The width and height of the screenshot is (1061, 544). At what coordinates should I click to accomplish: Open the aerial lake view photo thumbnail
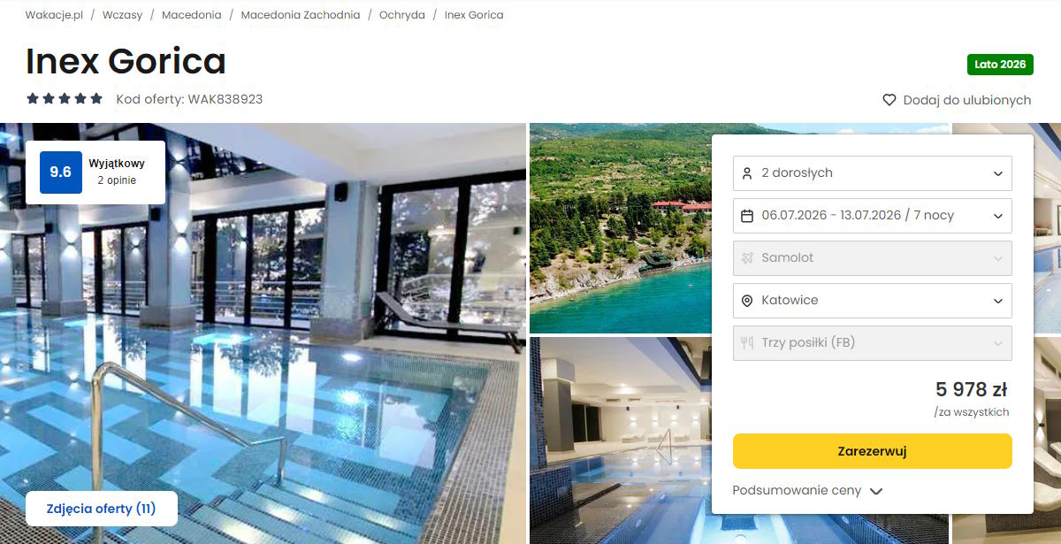(x=621, y=228)
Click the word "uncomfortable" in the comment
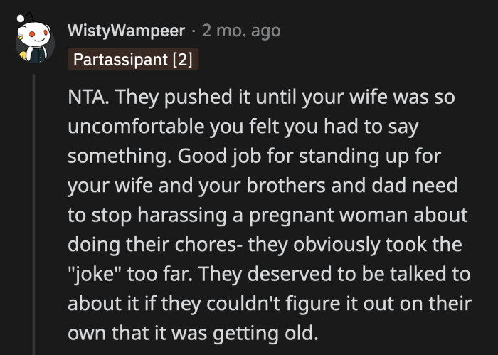The image size is (498, 355). (126, 127)
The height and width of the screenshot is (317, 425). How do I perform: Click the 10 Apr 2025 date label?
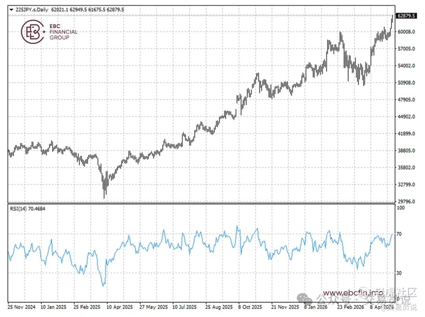point(120,307)
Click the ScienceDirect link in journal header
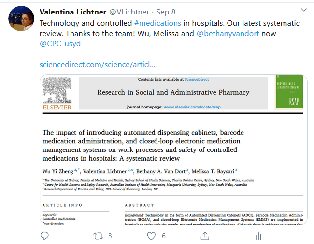 pyautogui.click(x=196, y=79)
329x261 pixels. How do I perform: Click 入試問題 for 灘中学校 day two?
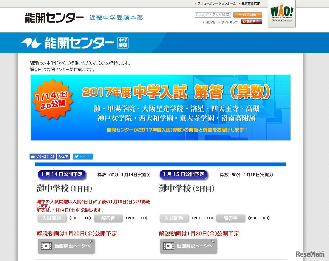point(174,218)
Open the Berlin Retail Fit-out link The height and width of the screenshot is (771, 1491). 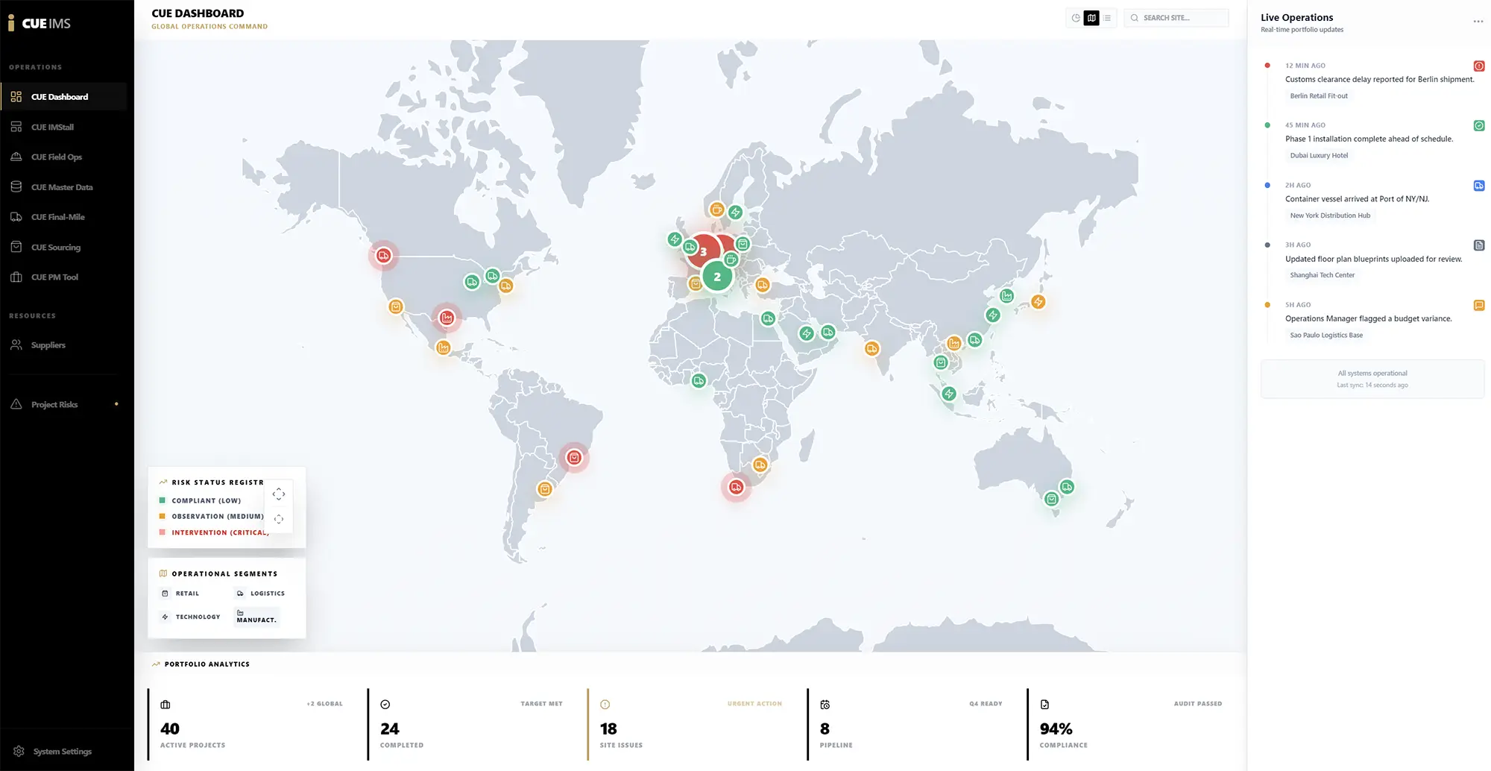(1318, 96)
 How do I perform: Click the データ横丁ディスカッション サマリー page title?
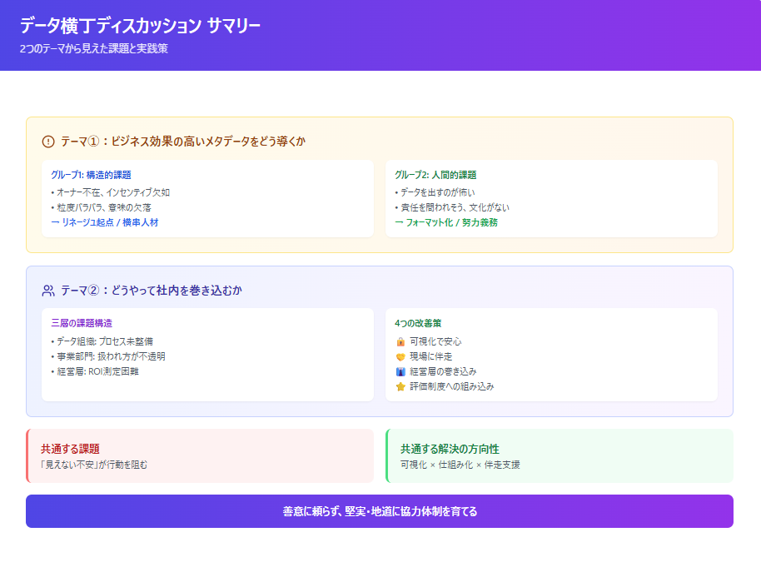140,26
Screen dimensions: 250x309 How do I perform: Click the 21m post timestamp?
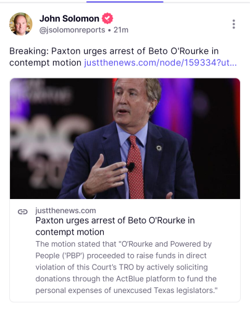[121, 30]
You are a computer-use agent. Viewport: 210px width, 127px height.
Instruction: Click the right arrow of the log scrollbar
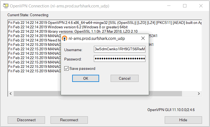tap(199, 93)
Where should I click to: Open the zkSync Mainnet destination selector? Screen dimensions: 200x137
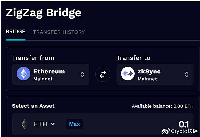click(155, 74)
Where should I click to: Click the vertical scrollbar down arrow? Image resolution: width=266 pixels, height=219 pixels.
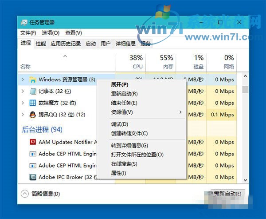click(x=245, y=180)

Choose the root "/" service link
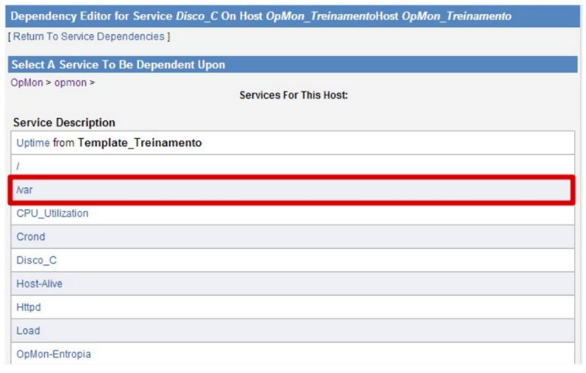click(x=18, y=166)

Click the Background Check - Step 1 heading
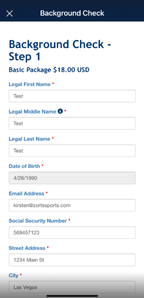point(60,50)
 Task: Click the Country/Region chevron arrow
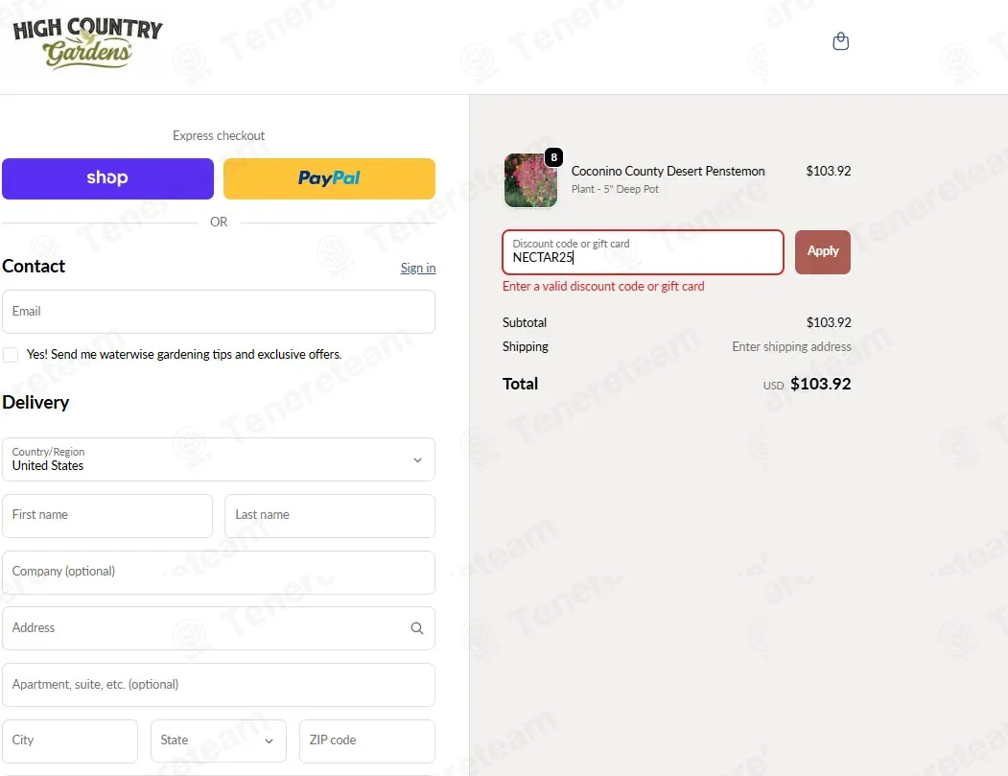click(417, 459)
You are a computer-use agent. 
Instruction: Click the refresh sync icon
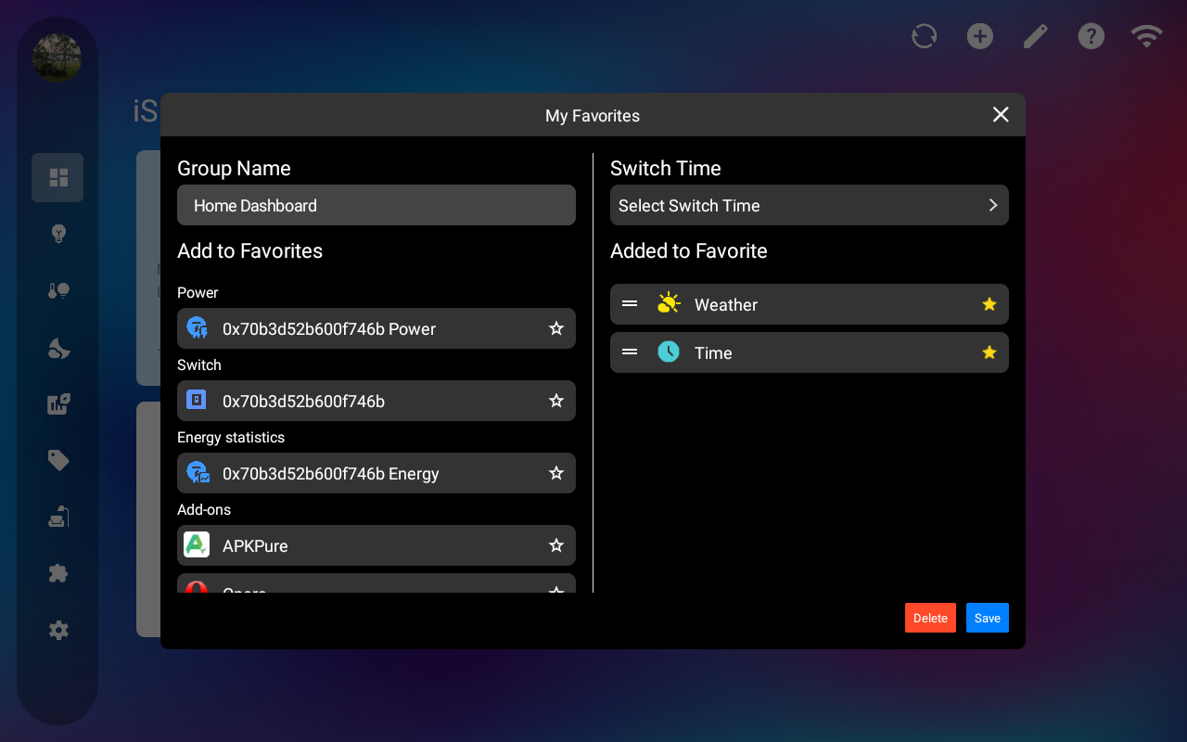(924, 36)
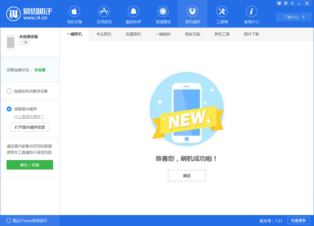Click 确定 to confirm flash success
Viewport: 314px width, 226px height.
point(187,176)
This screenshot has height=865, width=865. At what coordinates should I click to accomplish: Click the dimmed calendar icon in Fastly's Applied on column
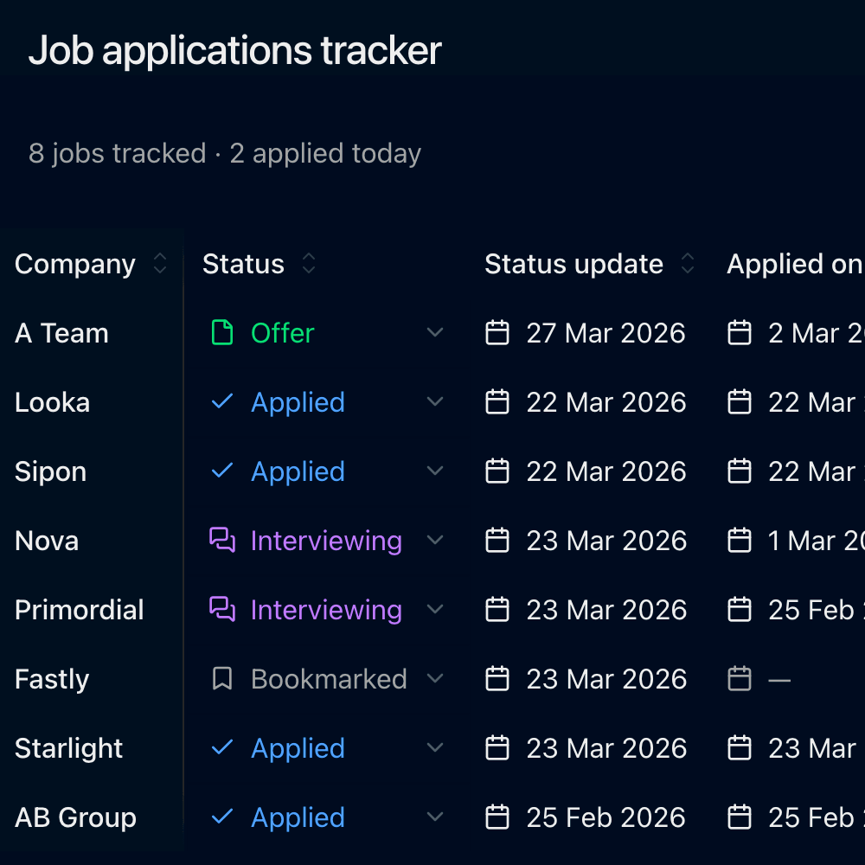740,678
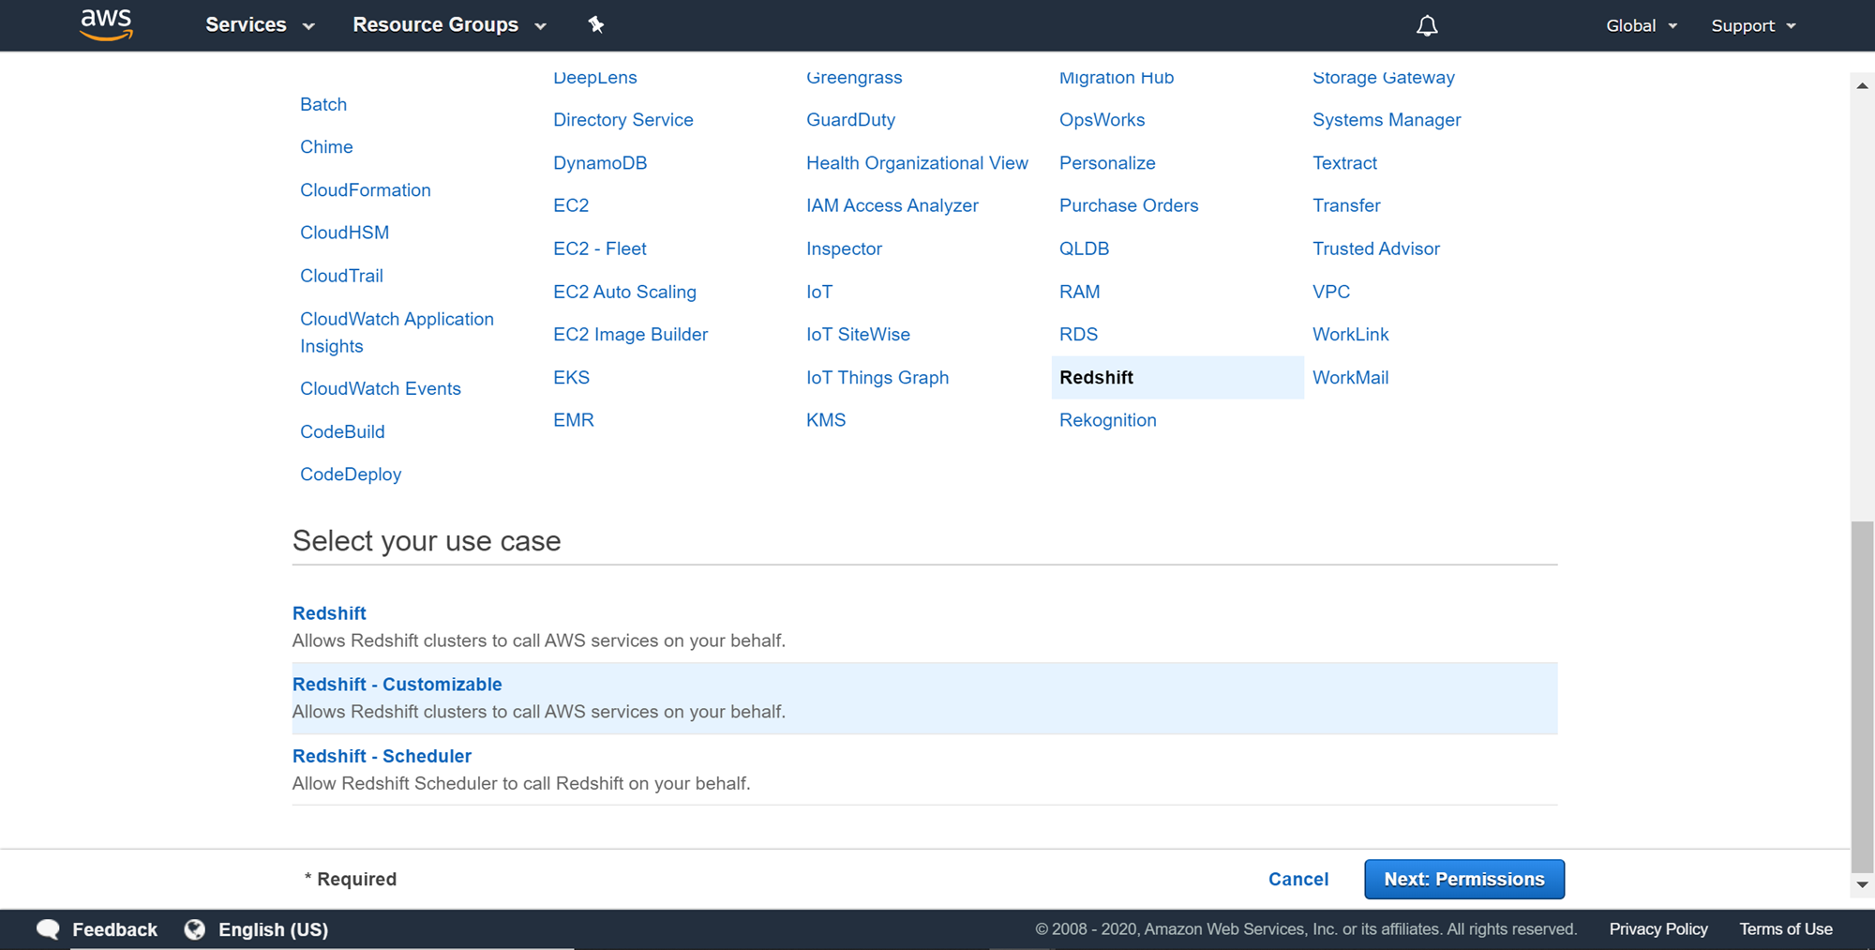Viewport: 1875px width, 950px height.
Task: Open the Support menu
Action: click(x=1753, y=25)
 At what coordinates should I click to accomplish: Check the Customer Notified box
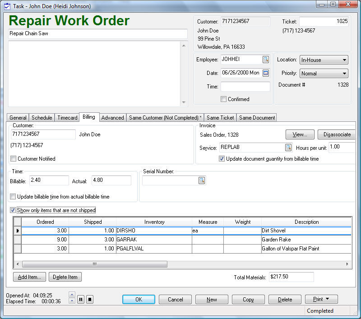click(x=14, y=159)
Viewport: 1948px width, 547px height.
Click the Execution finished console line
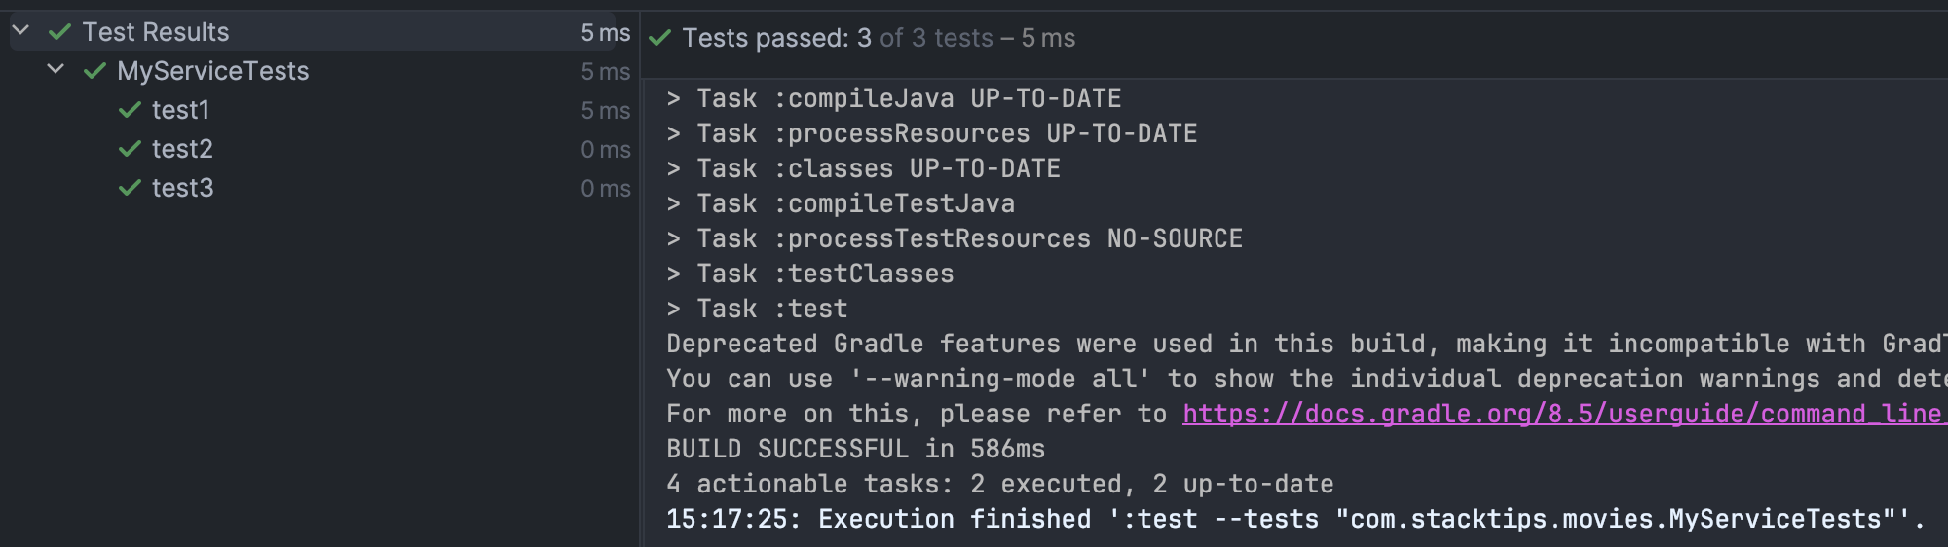pyautogui.click(x=1295, y=519)
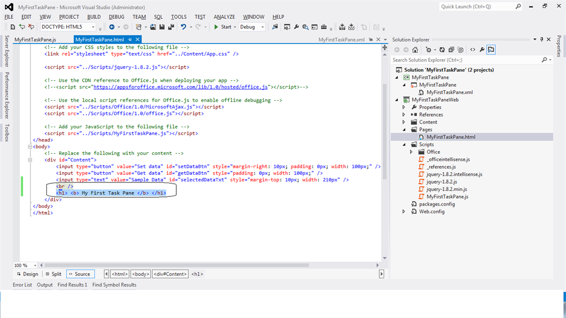Screen dimensions: 566x318
Task: Expand the Office folder under Scripts
Action: point(411,152)
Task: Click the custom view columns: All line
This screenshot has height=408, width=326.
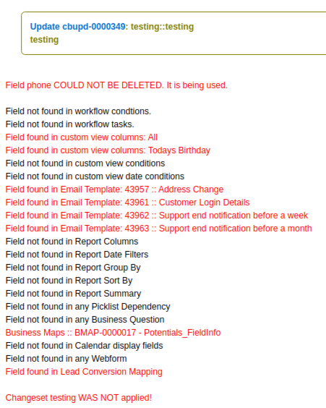Action: 82,137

────────────────────

_YOUR INSTRUCTIONS_
Would you restate word for word each line from the one that holds "At what coordinates should I click to accomplish: Check" to the end of the material, both ends included, without the pictures?

_THE ANSWER_
 At what coordinates should I click to accomplish: Check the Customer Notified box
click(x=14, y=159)
Viewport: 1948px width, 547px height.
Click the Execution finished console line
pyautogui.click(x=1295, y=519)
Screen dimensions: 566x318
Task: Expand the Office folder under Scripts
Action: point(411,152)
Task: Click the custom view columns: All line
This screenshot has height=408, width=326.
Action: 82,137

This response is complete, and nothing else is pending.